Almost everything in R is done with functions. Below I"m only refering come numeric and character functions that are frequently used in developing or recoding variables.
(To practice working through functions, try the functions sections of this this interactive course.)
Numeric features
Function | Description |
abs(x) | absolute worth |
sqrt(x) | square root |
ceiling(x) | ceiling(3.475) is 4 |
floor(x) | floor(3.475) is 3 |
trunc(x) | trunc(5.99) is 5 |
round(x, digits=n) | round(3.475, digits=2) is 3.48 |
signif(x, digits=n) | signif(3.475, digits=2) is 3.5 |
cos(x), sin(x), tan(x) | also acos(x), cosh(x), acosh(x), etc. |
log(x) | natural logarithm |
log10(x) | common logarithm |
exp(x) | e^x |
Character functions
Function | Description |
substr(x, start=n1, stop=n2) | Extract or replace substrings in a character vector.
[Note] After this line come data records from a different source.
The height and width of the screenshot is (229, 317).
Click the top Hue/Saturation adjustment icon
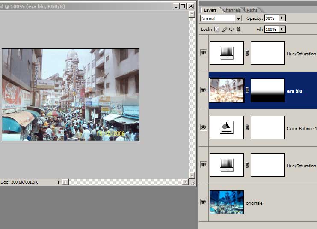tap(226, 53)
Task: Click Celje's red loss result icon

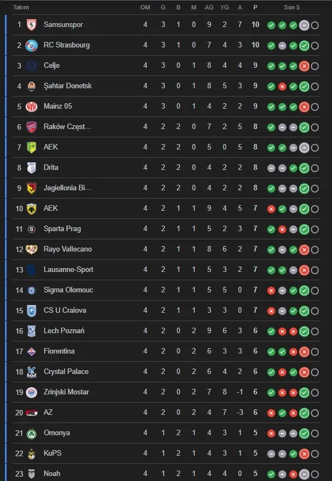Action: pos(304,66)
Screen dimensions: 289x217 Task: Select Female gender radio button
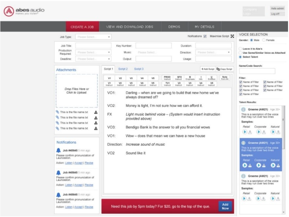tap(264, 40)
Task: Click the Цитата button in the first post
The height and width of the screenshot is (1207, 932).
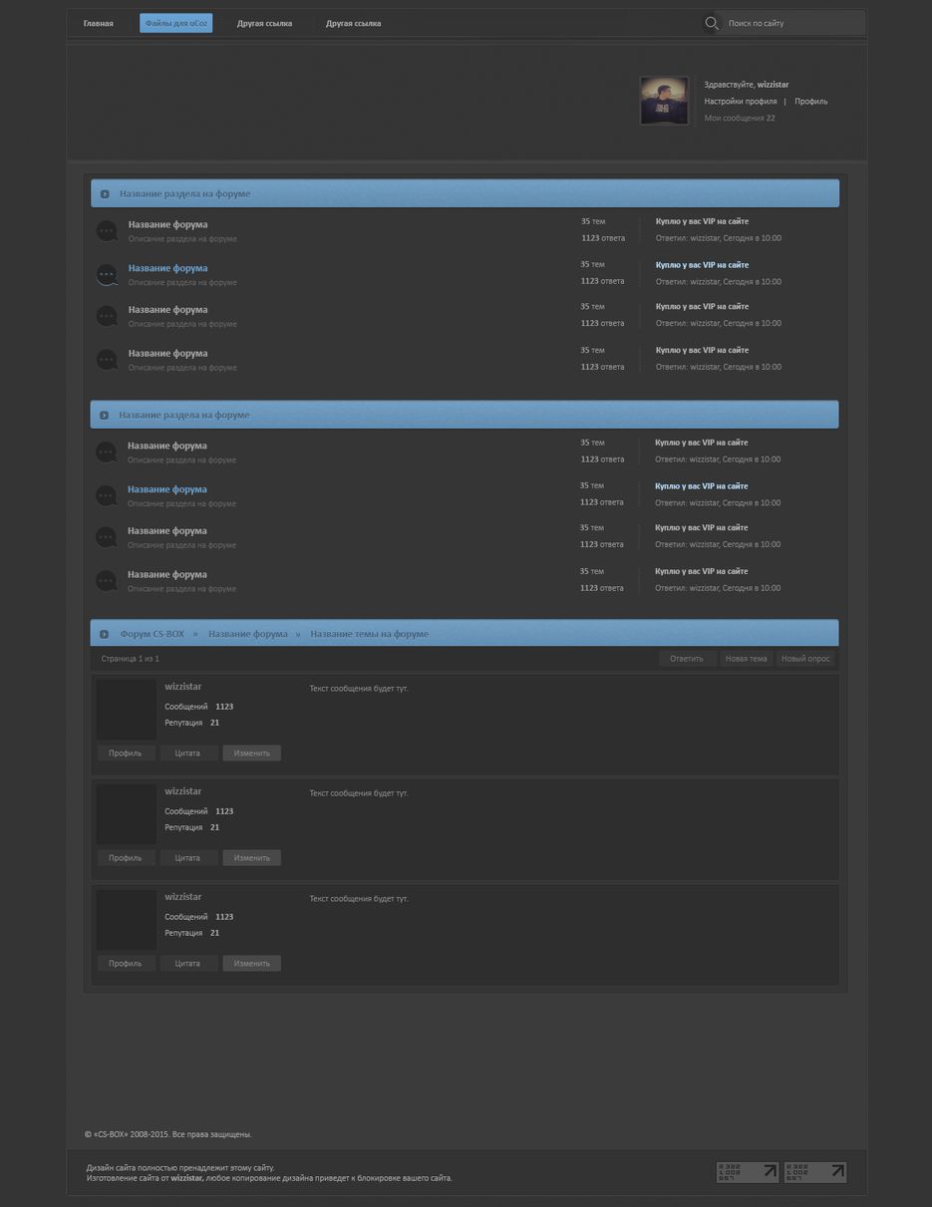Action: click(187, 754)

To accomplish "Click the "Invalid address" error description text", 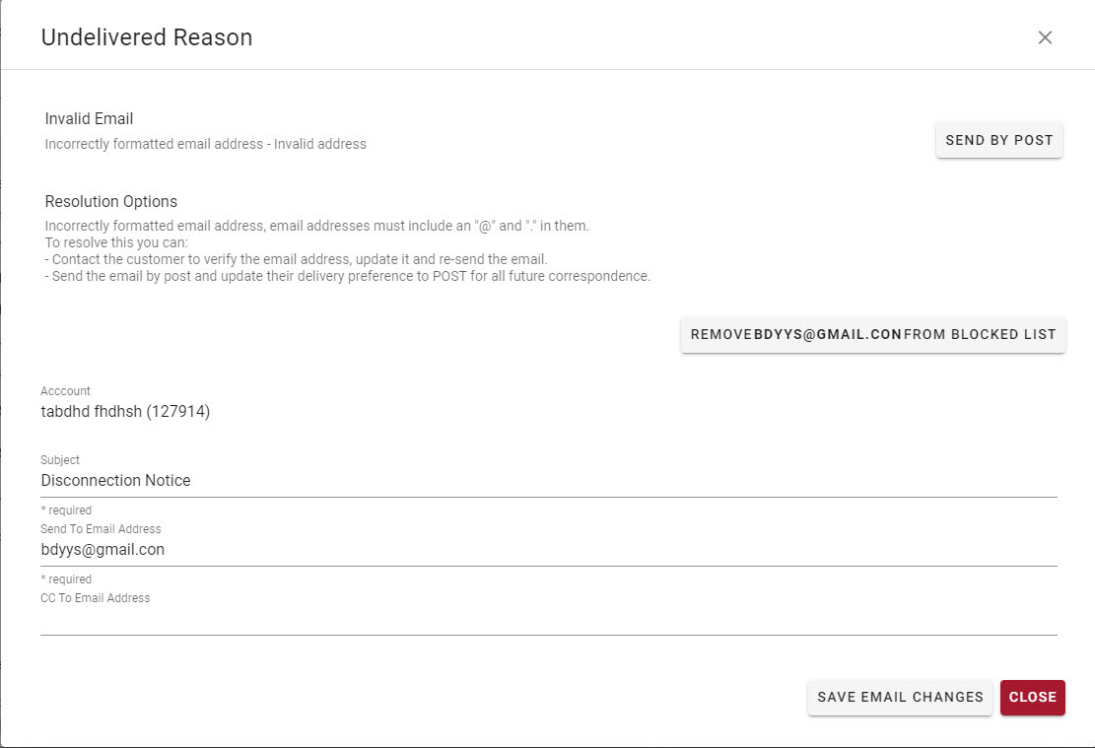I will [206, 144].
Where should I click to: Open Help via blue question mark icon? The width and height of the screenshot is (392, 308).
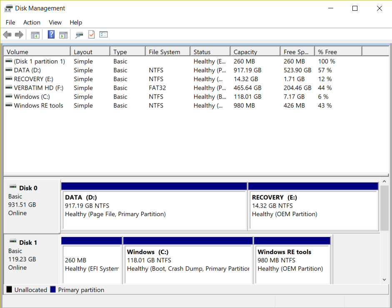[x=51, y=34]
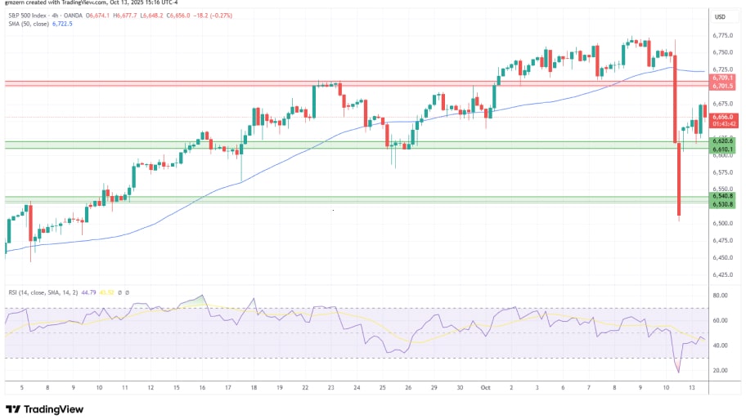Image resolution: width=746 pixels, height=419 pixels.
Task: Click the 6,709.1 red price label
Action: point(723,78)
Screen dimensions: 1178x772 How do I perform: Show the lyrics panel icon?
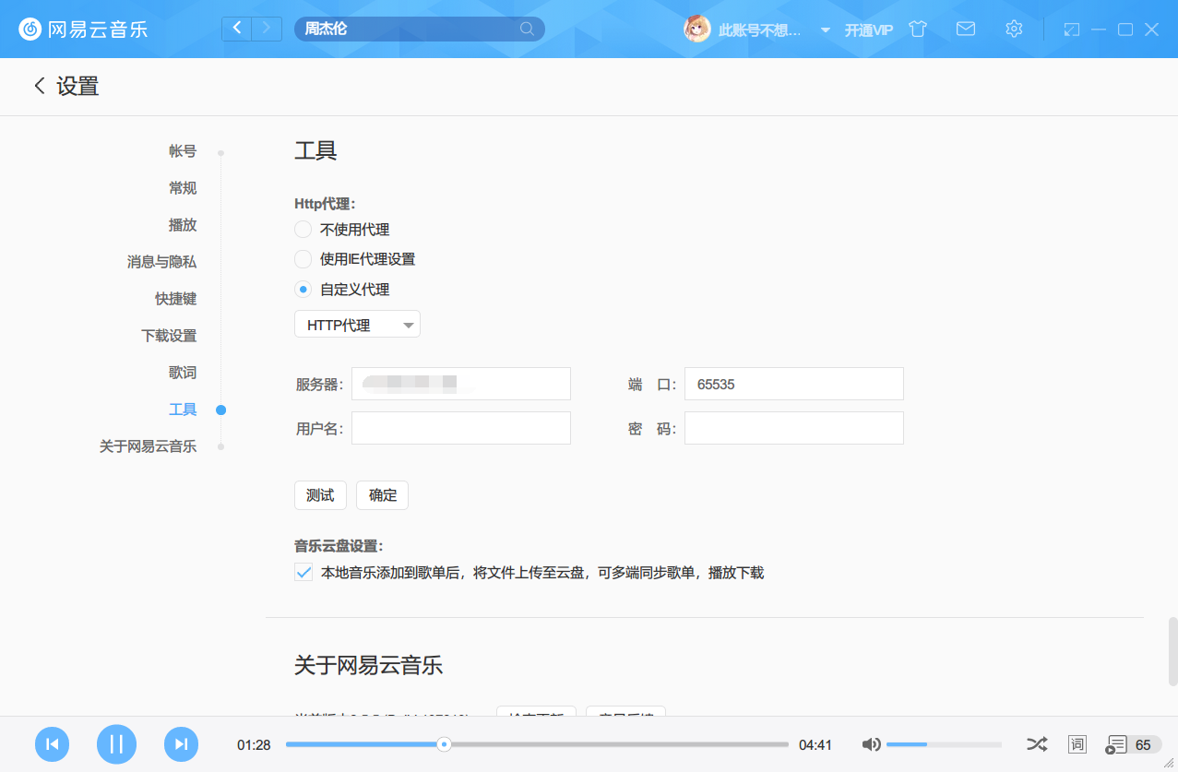tap(1077, 744)
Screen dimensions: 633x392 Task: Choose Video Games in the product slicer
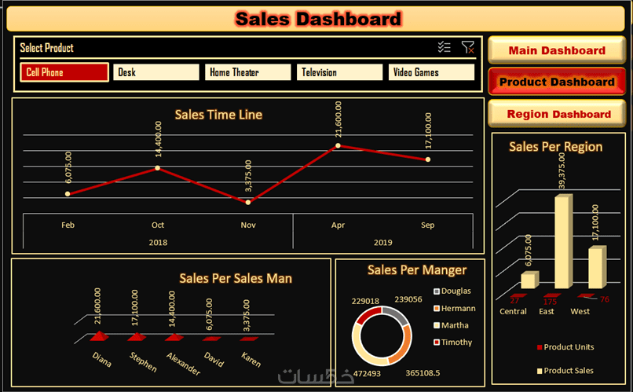431,72
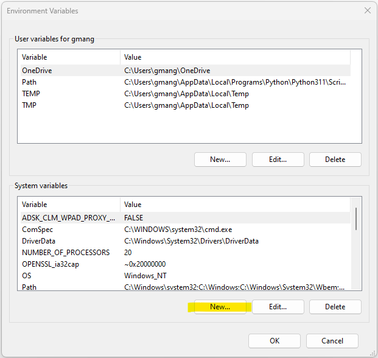Click Delete under user variables
Viewport: 378px width, 358px height.
tap(335, 160)
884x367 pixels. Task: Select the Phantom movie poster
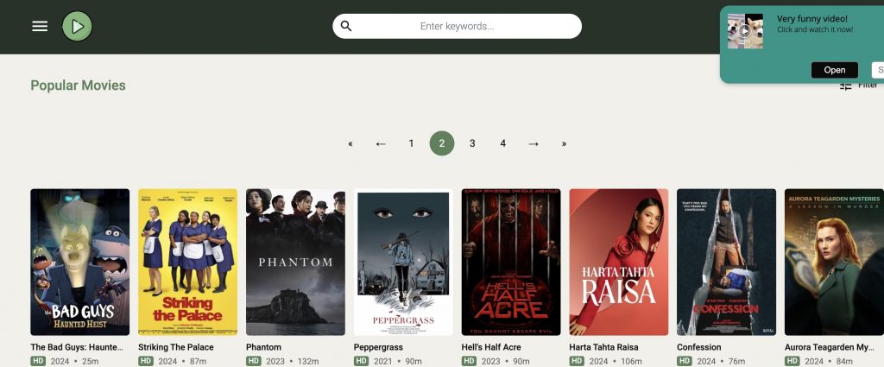coord(295,262)
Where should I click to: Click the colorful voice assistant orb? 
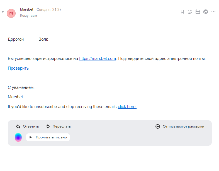pyautogui.click(x=18, y=137)
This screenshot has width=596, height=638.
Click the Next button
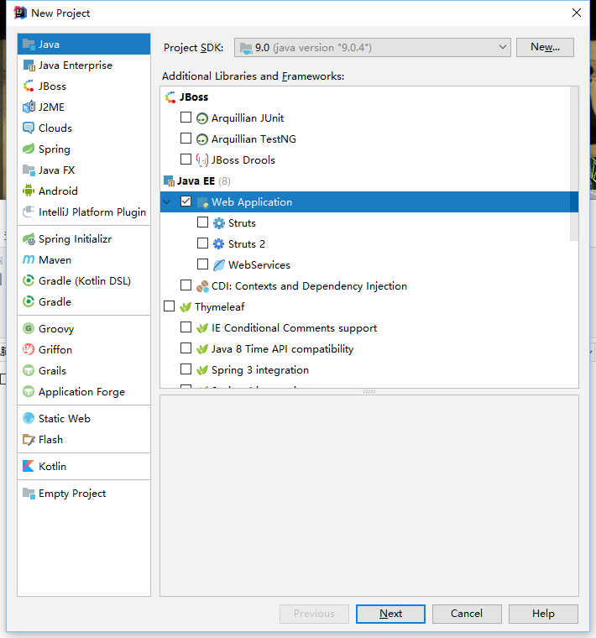pos(390,614)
X substr(x, 2, 4) is "bcd" substr(x, 2, 4) constant expression. If fixed=TRUE climate pattern is a text string. Returns equivalent indices. Grep("A", c("b","A","c"), fixed=TRUE) return 2 |
sub(pattern, replacement, x, ignore.case =FALSE, fixed=FALSE) | Find pattern in x and replace v replacement text. If fixed=FALSE climate pattern is a continual expression. If fixed = T climate pattern is a message string. sub("\\s",".","Hello There") return "Hello.There" |
strsplit(x, split) | Split the aspects of character vector x at split. strsplit("abc", "") returns 3 aspect vector "a","b","c" |
paste(..., sep="") | Concatenate strings after using sep string to seperate them. Paste("x",1:3,sep="") return c("x1","x2" "x3") paste("x",1:3,sep="M") returns c("xM1","xM2" "xM3") paste("Today is", date()) |
toupper(x) | Uppercase |
tolower(x) | Lowercase |
Statistical Probability Functions
The adhering to table defines functions concerned probaility distributions. For arbitrarily number generators below, you can use set.seed(1234) or some other integer to produce reproducible pseudo-random numbers.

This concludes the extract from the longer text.